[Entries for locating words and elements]

* * *

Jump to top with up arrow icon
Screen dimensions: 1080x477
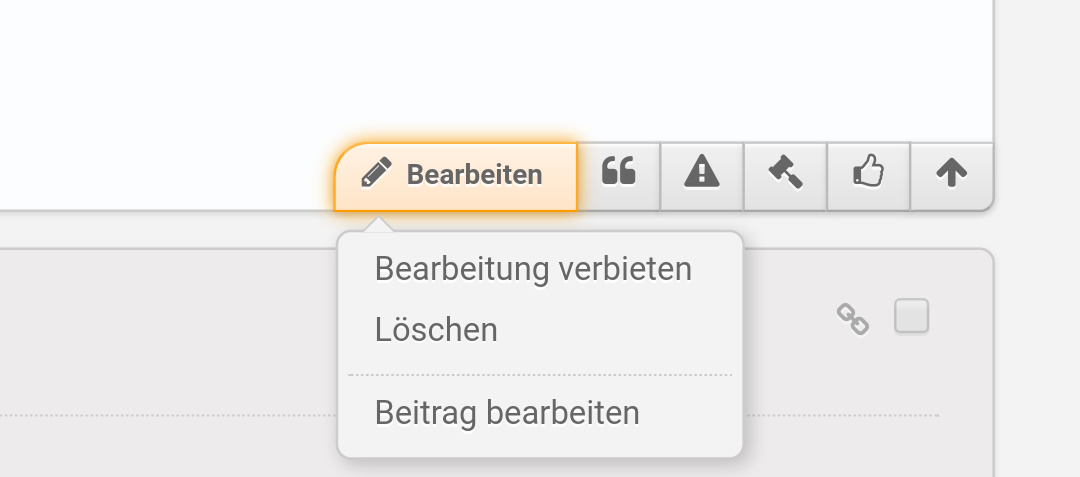[x=951, y=173]
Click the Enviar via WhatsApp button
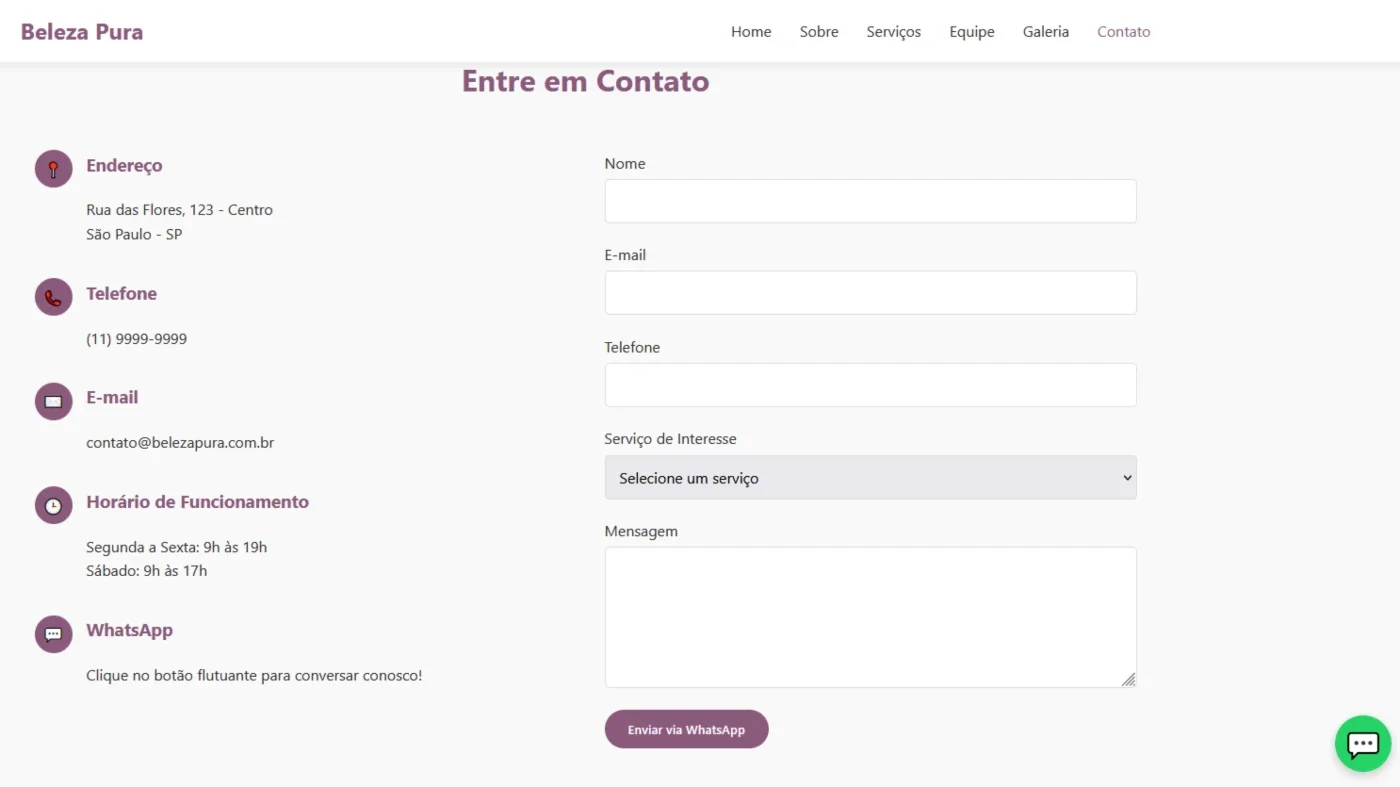Screen dimensions: 1400x787 687,729
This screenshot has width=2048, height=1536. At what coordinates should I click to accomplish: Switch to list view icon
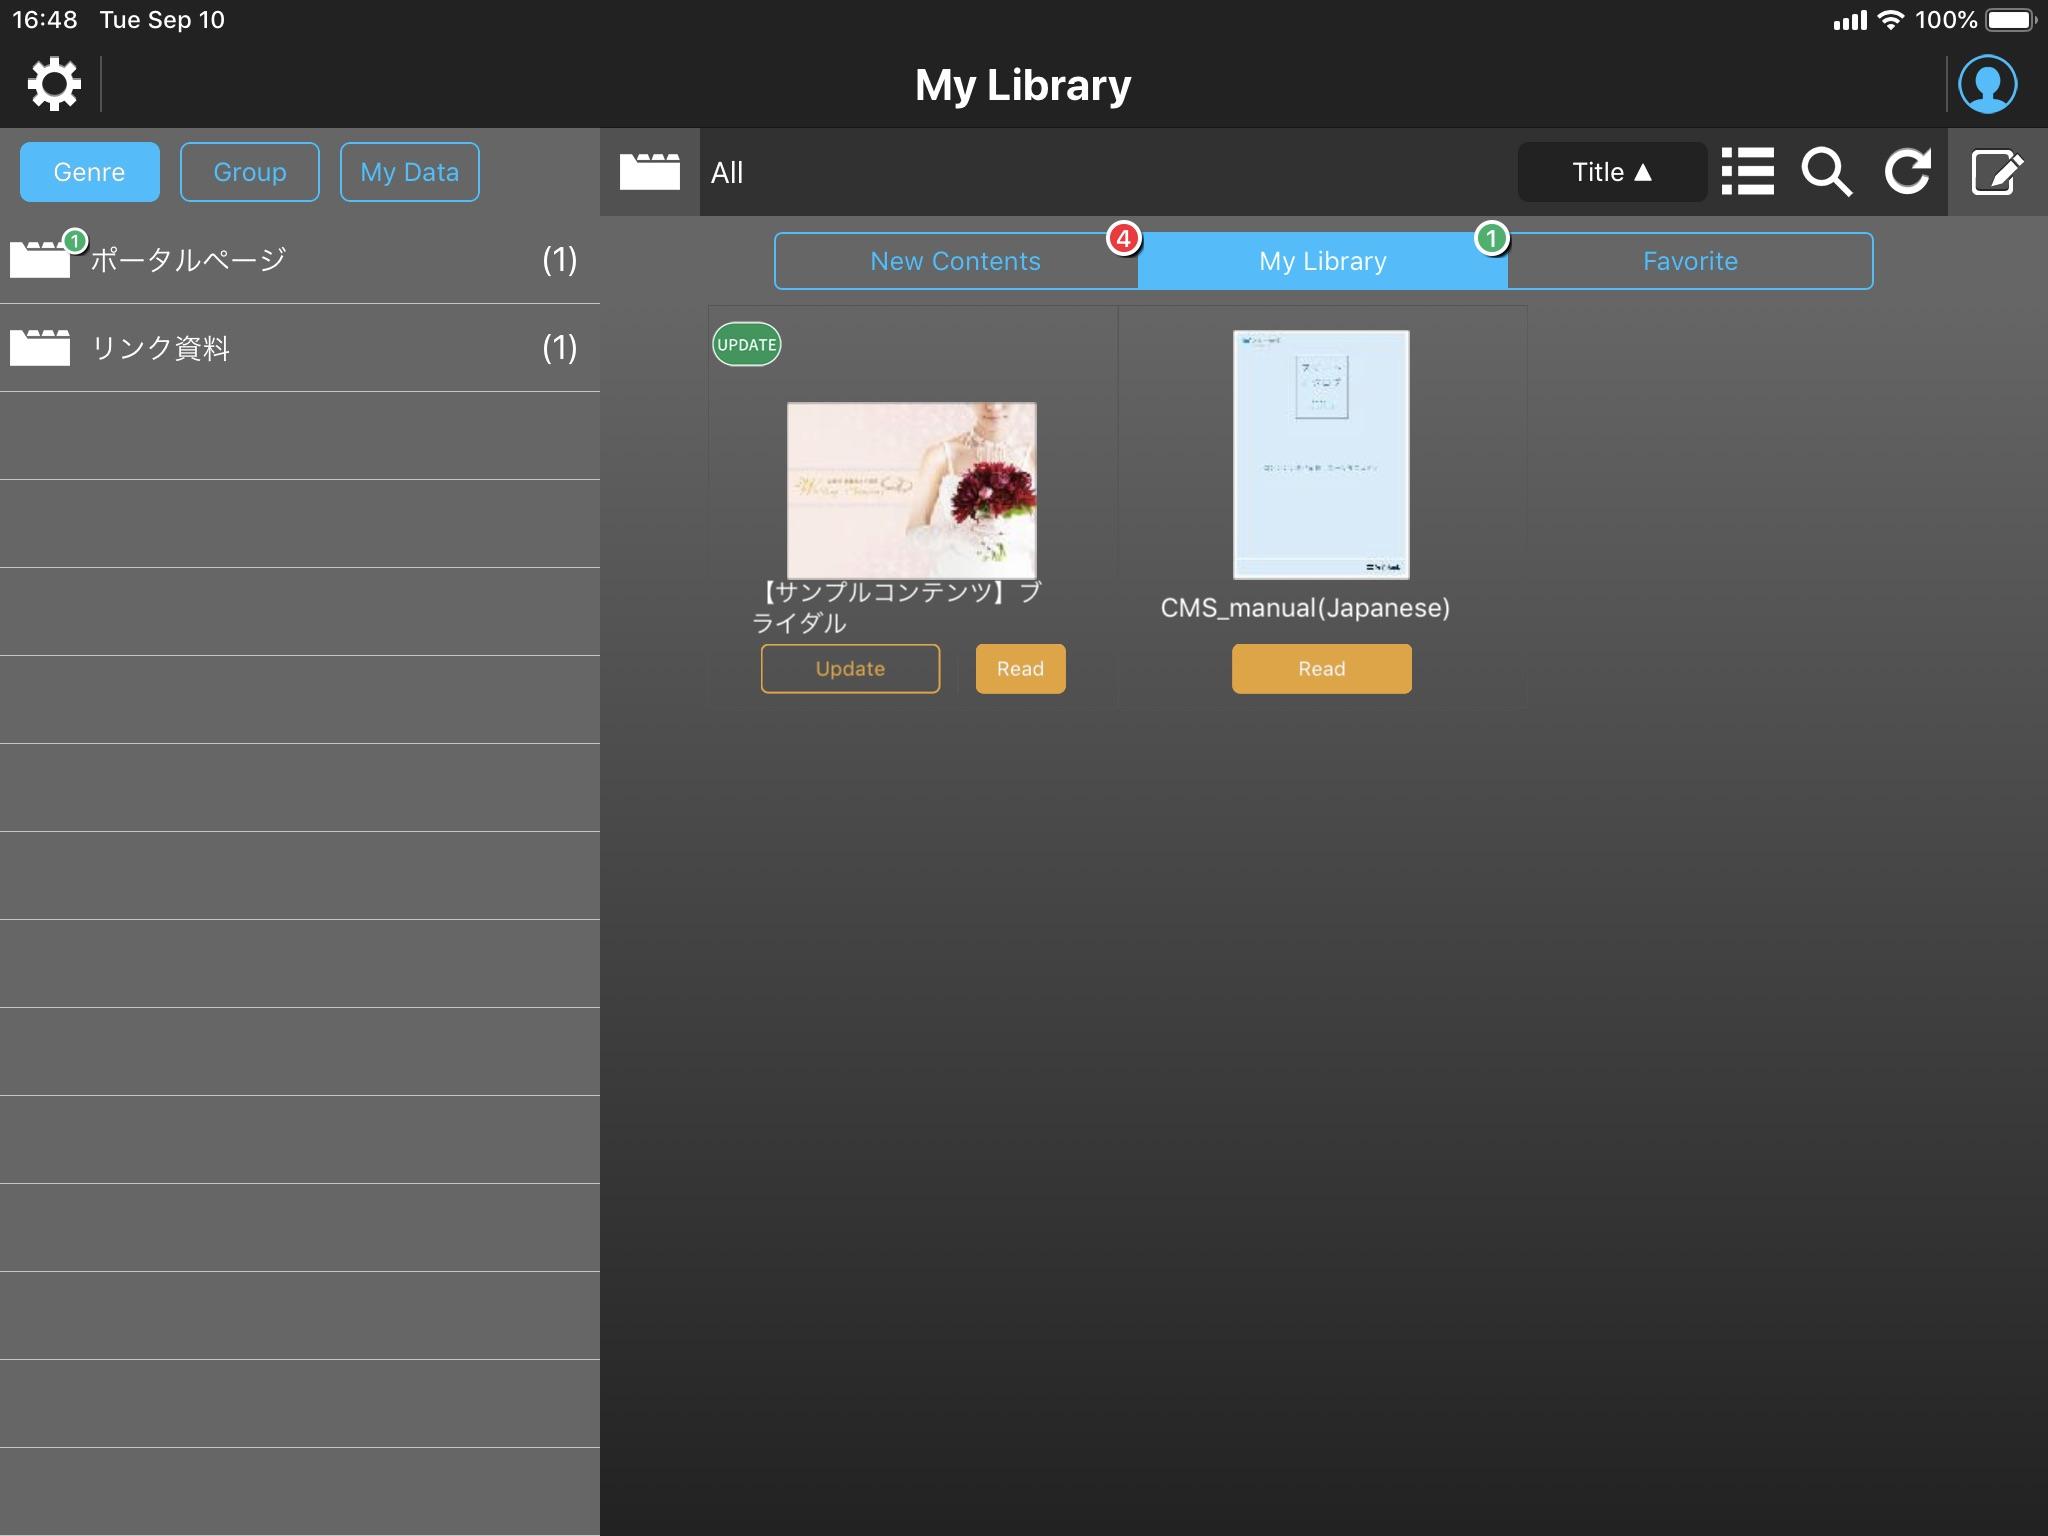pos(1747,172)
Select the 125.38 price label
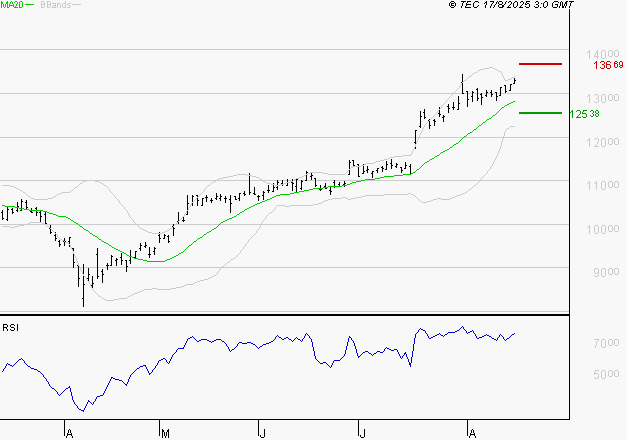The image size is (627, 440). pos(584,114)
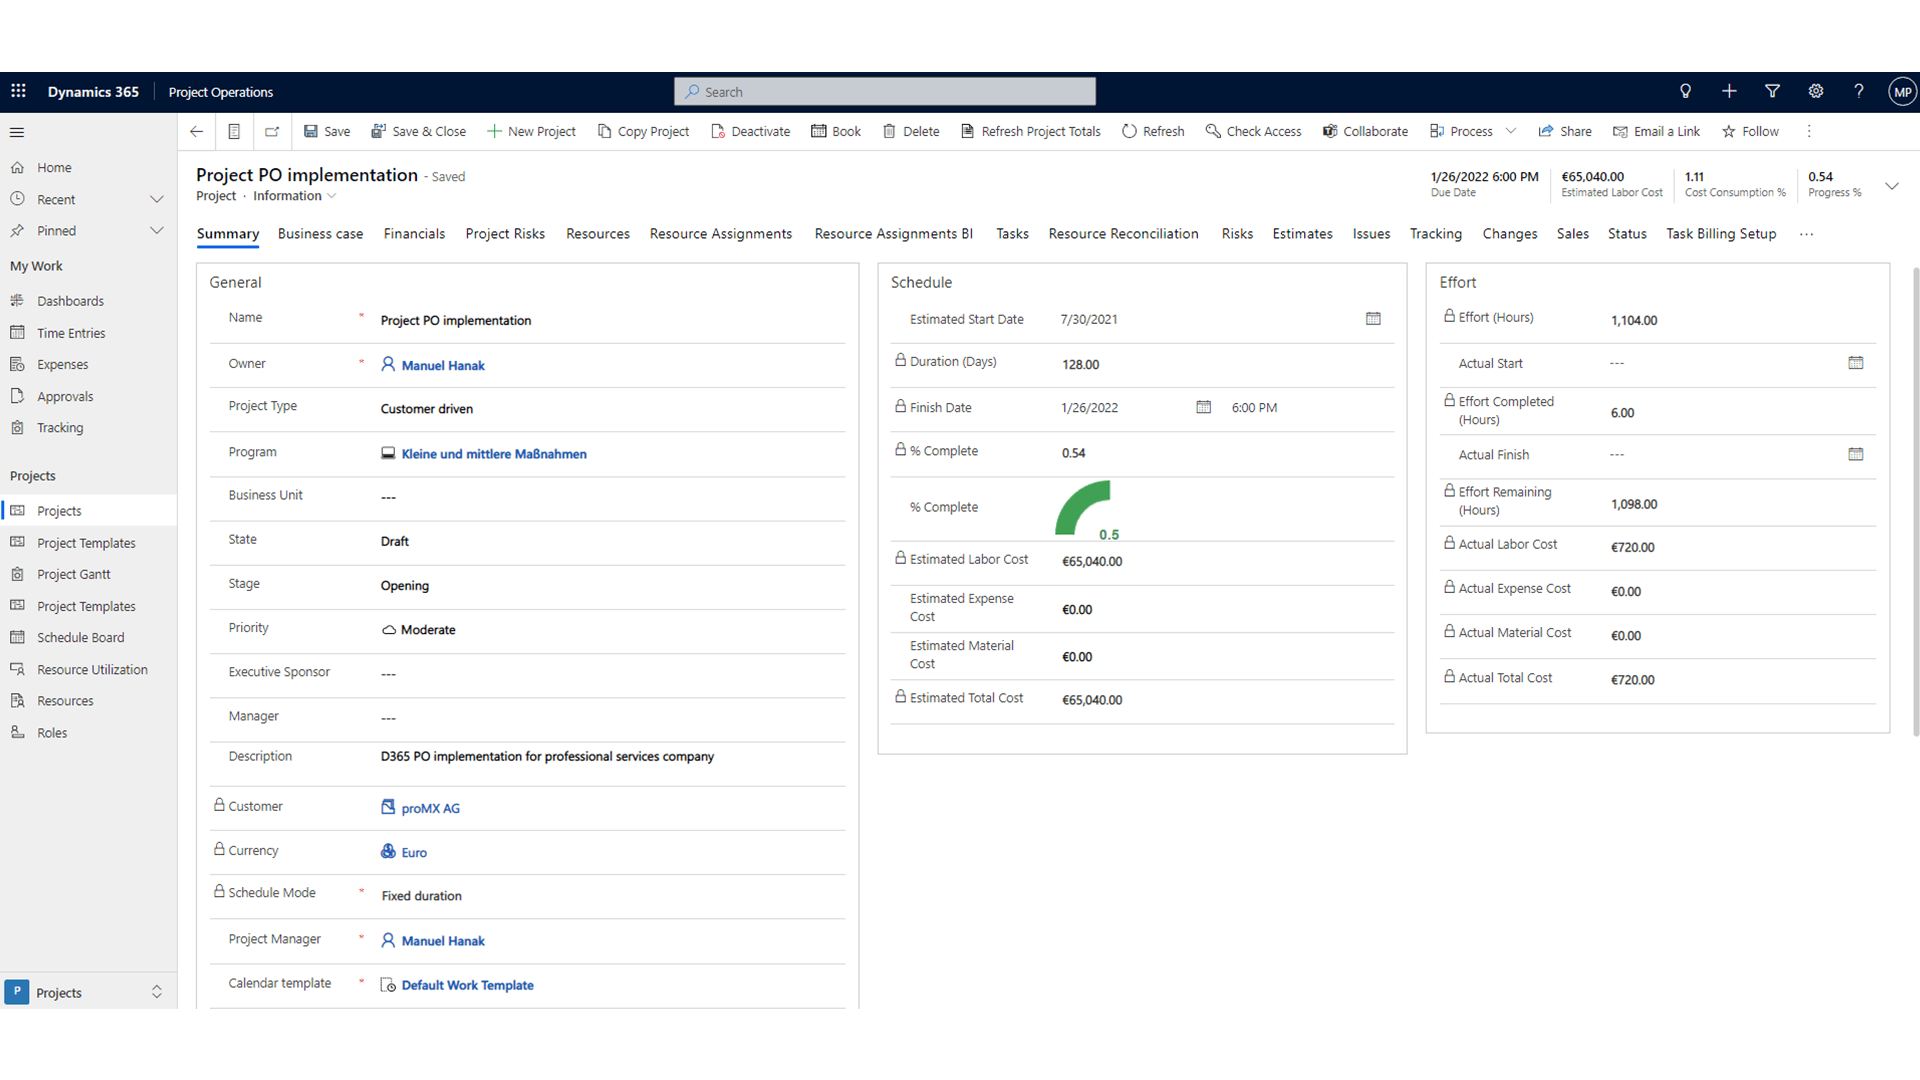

* * *

Goal
Can you substitute "symbol" for "icon" everywhere in the lines above and return them otherwise unchanged, without the pictures?

Solved problem
Jump to top with up arrow symbol
Screen dimensions: 1080x477
[x=951, y=173]
Click the Enviar via WhatsApp button
Screen dimensions: 1400x787 687,729
This screenshot has width=2048, height=1536. At what coordinates should I click to accomplish: Switch to list view symbol
pos(1747,172)
Select the 125.38 price label
The image size is (627, 440). pos(584,114)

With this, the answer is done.